Gazette. Net
by Sarah Breitenbach | Staff Writer
Alcohol tax promoted to spare Medicaid cuts
Although most Marylanders won’t feel the impact of federal health care reform for a few years, the General Assembly likely will begin designing a plan for a public insurance exchange during the upcoming session.
The Maryland Health Care Reform Coordinating Council, headed by Lt. Gov. Anthony G. Brown and Secretary of Health and Mental Hygiene John M. Colmers, is recommending the legislature begin creating the framework of Maryland’s exchange system during the 2011 session.

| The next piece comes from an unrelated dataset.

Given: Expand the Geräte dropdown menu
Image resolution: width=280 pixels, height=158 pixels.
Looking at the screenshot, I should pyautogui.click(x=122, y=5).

The exchange, a local insurance market mandated under federal law, is intended to allow individuals and small businesses to purchase medical care at an affordable rate.
“We think by setting up the broad framework, establishing a governing body, we’ll be better able to drive the additional research and analysis that is necessary (for health care reform),” said Brown, who was appointed to the council in March.
Exchanges are required under the federal Patient Protection and Affordable Care Act of 2010 and can be operated by individual states or by a collective of states.
While decisions by the legislature likely will focus on creating the structure for an exchange, lawmakers will stop short of funding it this year, Brown said.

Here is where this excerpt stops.